Nana comforting Meagan after a rough evening

So quite a lot going on for miss Meagan in the next few weeks.  We are hopeful that the Chiari surgery holds some relief for her with her pain episodes and re-motivates her to start sitting up more often again with more comfort.  Also, a side effect of relieving some of her Chiari malformation could be an improvement in her eating ability, maybe making a gtube a short term tool she needs until she builds strength.  And of course, hopefully a lessening of her apnea and low heart rate alarms.  All things that will be great improvements for Meagan, and truly help her keep going towards the better quality of life goal we want for her.   Hopefully, at the completion of this next chapter, we see the breakthrough Meagan has been needing. So we wait anxiously for Tuesday.  We are confident that God will once again put His healing hands over Meagan and his protective heart along side hers to give her the strength she needs to pull through once again.

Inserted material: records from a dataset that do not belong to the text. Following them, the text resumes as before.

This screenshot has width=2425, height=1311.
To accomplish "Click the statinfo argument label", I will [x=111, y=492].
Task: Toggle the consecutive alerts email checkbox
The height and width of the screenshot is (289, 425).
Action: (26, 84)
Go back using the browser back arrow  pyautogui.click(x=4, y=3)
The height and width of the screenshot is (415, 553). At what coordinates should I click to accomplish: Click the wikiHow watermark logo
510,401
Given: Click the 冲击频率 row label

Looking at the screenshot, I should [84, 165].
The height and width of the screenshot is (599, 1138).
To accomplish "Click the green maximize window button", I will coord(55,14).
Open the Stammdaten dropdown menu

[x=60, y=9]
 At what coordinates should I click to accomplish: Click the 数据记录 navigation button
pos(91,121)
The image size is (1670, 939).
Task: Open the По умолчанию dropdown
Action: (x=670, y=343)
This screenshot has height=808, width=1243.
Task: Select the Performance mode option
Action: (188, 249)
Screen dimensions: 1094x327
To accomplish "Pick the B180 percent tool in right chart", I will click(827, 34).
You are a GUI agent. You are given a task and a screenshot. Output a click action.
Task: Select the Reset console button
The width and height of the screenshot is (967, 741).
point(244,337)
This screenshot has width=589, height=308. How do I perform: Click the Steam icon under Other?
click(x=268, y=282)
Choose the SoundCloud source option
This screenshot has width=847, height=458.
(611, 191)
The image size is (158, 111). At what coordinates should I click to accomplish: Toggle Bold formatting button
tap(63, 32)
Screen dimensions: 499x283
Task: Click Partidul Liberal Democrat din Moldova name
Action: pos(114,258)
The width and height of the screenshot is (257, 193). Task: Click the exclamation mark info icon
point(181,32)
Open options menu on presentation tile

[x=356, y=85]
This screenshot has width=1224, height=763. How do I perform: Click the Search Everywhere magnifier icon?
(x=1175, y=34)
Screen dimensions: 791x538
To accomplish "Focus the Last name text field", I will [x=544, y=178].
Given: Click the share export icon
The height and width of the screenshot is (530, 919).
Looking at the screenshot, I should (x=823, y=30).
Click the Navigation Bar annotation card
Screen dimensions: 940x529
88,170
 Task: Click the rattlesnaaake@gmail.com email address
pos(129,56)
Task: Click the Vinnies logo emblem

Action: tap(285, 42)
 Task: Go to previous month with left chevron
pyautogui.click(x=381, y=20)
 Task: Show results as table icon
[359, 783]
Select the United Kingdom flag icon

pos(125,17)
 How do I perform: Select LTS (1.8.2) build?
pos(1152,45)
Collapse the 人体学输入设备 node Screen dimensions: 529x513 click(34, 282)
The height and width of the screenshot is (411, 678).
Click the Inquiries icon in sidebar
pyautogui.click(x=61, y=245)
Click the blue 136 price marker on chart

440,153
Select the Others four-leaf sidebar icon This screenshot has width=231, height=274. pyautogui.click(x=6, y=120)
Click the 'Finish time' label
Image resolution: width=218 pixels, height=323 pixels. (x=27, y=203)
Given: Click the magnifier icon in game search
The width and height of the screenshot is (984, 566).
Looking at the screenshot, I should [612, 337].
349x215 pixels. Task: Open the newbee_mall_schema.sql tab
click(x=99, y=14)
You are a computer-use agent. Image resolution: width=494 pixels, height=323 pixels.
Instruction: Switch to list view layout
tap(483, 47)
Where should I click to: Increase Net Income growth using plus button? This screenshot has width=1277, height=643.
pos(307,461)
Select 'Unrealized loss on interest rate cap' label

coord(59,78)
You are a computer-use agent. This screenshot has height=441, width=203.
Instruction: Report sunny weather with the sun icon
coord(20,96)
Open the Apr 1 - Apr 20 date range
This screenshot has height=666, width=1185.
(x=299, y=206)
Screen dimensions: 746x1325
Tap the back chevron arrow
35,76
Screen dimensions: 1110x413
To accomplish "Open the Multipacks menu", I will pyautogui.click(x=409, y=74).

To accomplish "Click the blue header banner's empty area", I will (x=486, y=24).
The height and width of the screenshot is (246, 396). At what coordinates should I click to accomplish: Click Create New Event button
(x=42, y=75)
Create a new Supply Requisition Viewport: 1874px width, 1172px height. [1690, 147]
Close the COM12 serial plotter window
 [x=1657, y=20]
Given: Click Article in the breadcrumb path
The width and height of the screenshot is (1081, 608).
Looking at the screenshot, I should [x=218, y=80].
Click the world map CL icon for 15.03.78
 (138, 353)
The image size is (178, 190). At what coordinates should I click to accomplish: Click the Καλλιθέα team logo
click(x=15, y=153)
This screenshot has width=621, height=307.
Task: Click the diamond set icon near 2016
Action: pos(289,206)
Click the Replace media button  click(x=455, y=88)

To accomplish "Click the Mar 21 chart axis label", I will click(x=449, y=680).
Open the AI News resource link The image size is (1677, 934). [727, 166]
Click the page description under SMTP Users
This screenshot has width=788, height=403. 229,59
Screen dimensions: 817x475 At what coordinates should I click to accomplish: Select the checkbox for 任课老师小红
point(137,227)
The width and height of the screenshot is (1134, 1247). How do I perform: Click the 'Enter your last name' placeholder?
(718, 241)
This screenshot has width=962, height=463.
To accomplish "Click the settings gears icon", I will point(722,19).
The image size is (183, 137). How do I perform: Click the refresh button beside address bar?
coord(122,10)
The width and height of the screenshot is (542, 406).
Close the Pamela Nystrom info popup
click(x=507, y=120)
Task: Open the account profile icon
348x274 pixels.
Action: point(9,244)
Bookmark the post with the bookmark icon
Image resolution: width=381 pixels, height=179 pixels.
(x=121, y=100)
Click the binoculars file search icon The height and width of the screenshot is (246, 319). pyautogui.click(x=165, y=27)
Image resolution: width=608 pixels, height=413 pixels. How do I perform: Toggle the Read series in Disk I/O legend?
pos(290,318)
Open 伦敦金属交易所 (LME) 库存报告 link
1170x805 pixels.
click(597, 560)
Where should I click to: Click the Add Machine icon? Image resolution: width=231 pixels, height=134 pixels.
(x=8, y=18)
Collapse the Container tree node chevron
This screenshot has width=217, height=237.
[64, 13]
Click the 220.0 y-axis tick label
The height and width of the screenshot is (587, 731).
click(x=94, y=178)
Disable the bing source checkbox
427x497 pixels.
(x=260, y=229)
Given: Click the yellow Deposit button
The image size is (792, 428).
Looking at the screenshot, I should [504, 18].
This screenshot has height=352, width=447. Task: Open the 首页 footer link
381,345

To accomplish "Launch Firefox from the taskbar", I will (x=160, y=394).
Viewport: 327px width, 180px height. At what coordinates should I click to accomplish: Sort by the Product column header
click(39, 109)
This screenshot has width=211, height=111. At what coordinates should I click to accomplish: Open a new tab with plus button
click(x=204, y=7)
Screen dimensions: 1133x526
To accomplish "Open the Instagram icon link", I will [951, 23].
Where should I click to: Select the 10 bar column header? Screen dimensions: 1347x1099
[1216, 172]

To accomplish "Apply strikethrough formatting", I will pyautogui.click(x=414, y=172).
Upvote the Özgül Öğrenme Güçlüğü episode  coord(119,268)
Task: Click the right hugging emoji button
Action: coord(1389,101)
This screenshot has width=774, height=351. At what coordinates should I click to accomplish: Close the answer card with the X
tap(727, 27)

"........the LORD'S promise is tried and true; he is a shield for all who trust in him..."  PS 18:31


  1. I am sorry to hear she has to have a Chiari decompression. I had one when I was 9, while it wasn't the most pleasant surgery(what is a "pleasant" surgery though)it was not the hardest. I am praying that this surgery give her the relief she needs. your family is in my prayers!

  2. Meagan id such a strong little girl she reminds me a lot of my son they are almost the same age. I will keep her in my prayers I hope everything goes well with her surgery.